Orsen: Typically companies pay as a percentage of profits. And most would have a declared minimum payout ratio. This hasn't changed. At the margin, you've seen interim dividends for this year to be down slightly just by way of lower profits. Some companies do keep an absolute level stable. So even if profits are down, some companies do increase their payout ratios just to maintain the absolute level of dividends. What we're seeing this year is average dividend yields of the companies that we invest to be around 4%. I think that will be maintained if not improved upon. The upside for dividends from the Trust would be capital gains, or any gains, especially the market run up and the Trust also has reserves upon which dividends can be drawn.
Interviewer: Okay, what is the Trust’s current position on gearing, do you still have debt in the Trust?

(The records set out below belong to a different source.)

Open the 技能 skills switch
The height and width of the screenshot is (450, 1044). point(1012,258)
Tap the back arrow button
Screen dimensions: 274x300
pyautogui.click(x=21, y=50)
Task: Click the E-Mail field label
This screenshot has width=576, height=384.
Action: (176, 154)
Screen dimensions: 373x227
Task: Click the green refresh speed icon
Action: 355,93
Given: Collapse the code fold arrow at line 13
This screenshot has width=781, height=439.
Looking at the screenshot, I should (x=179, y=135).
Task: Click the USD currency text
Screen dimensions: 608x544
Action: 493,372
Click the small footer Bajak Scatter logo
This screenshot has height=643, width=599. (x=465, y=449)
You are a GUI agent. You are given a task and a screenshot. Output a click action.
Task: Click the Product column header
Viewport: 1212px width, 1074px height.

Orsen: Gearing levels have ranged from 10 to 15%. It is currently towards the mid to high end of that range. The absolute debt level for the Trust is unchanged since the fourth quarter of 2019, it’s just as the percentage change with market movements. So if the market fell, for example, towards the end of March and the end of October, the gearing would increase just by way of the NAV of the Trust coming down. But nevertheless, we do intend to keep gearing within this range and with the absolute debt unchanged for the Trust.
Interviewer: And finally, there are more promising signs as we move into 2021. You know, the vaccine, better treatments, this kind of thing. I wonder if you could just give us a flavour of your thinking on the outlook?
Orsen: GDP will continue to be down year and year for the next one to two quarters just by comparison. It's better on a quarter and quarter basis. But if you look at the nine months, I mentioned third quarter earlier, of minus 6.49 – nine months is minus 6.7. So not bad and for a four year expectation of minus 6.28 so still a couple more quarters of weak year on year numbers and positive quarter on quarter numbers. The runway for 2021 would be a 3.5 to 4.5% growth, GDP growth. The momentum not only for stocks and for earnings will come from the improving macro and additional upside, just from tourism and travel, which I think is not yet totally factored into expectations.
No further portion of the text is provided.